* **WHAT TO DO**
In the records below, find the line that holds "Image resolution: width=1113". Restate it and every later line exactly, stopping at the end and skipping pictures.

[Stored items from a collection]
§ §

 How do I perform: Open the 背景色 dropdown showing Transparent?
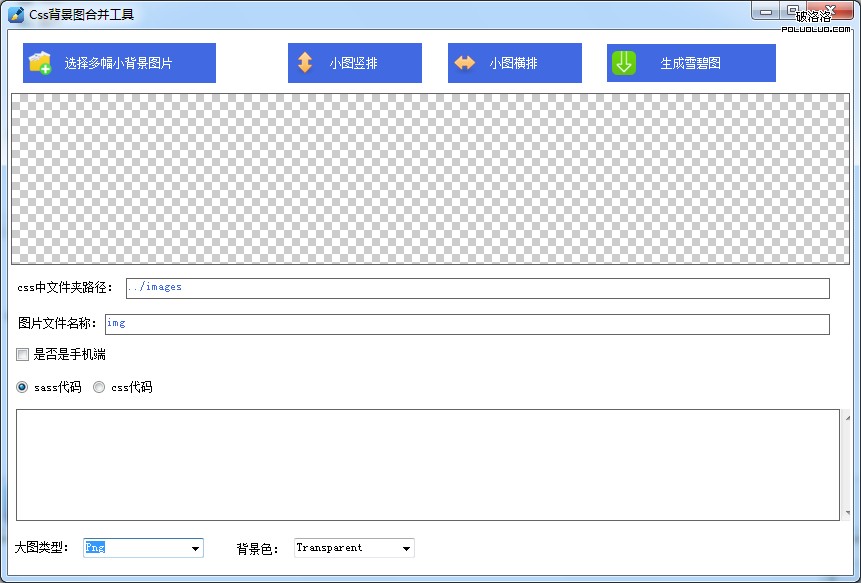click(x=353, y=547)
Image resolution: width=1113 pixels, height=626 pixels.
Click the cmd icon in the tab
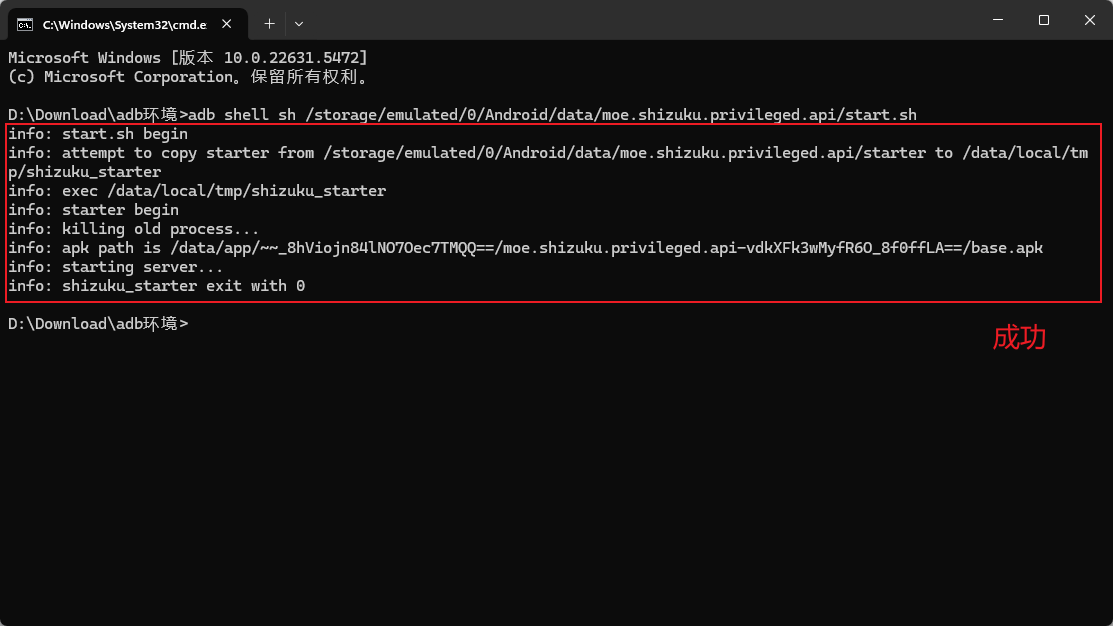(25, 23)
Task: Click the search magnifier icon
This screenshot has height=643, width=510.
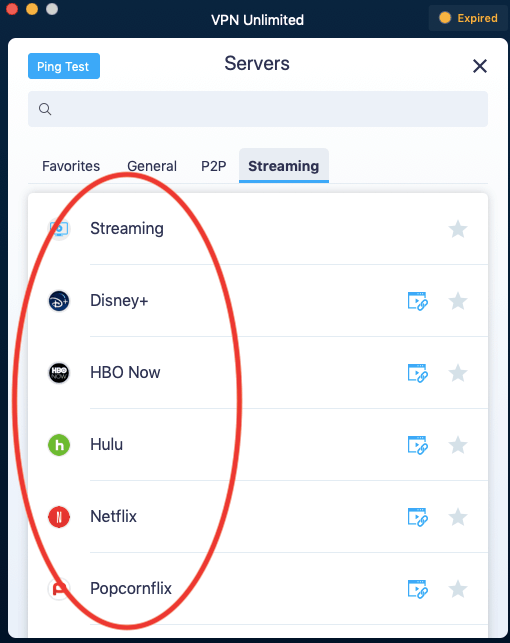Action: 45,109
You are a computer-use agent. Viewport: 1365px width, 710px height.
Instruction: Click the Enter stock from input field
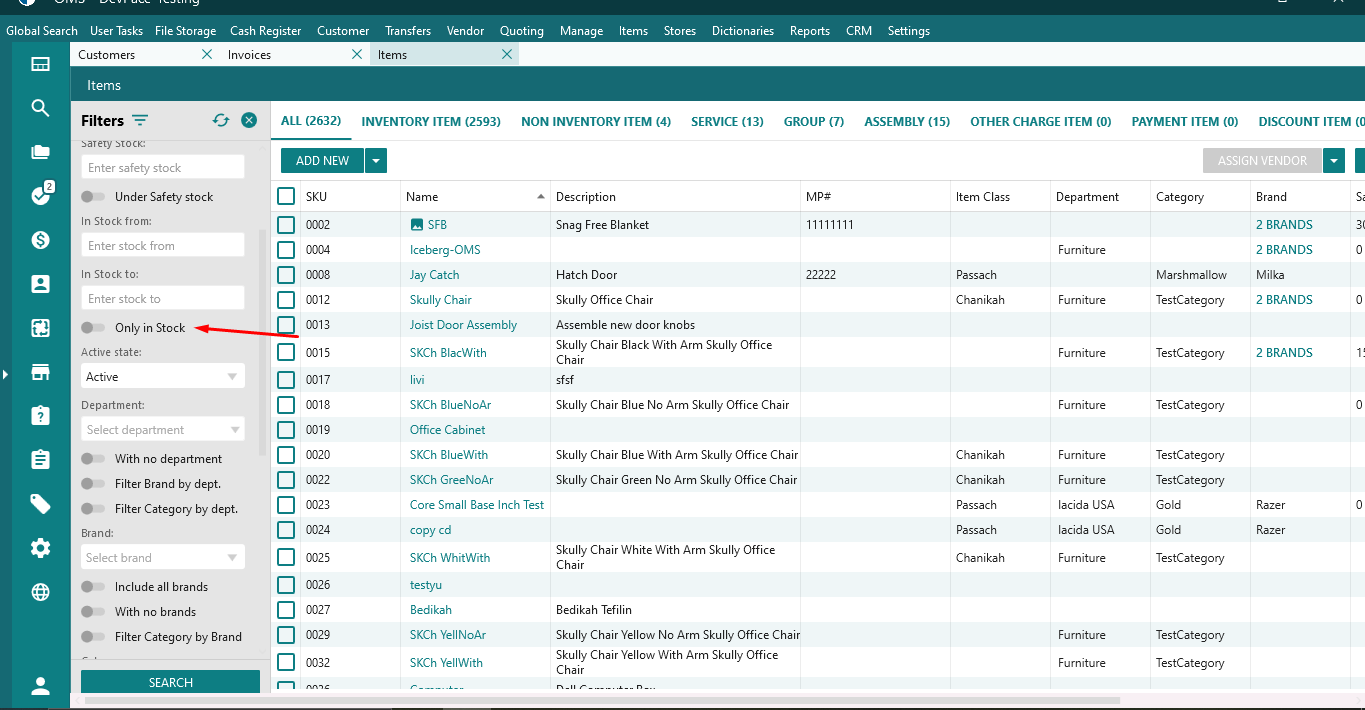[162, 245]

§ §

* **SOLUTION TO THIS EXERCISE**
Image resolution: width=1113 pixels, height=626 pixels.
Click the cmd icon in the tab
(25, 23)
Task: Click the search magnifier icon
This screenshot has height=643, width=510.
Action: 45,109
You are a computer-use agent. Viewport: 1365px width, 710px height.
Instruction: Click the Enter stock from input field
[162, 245]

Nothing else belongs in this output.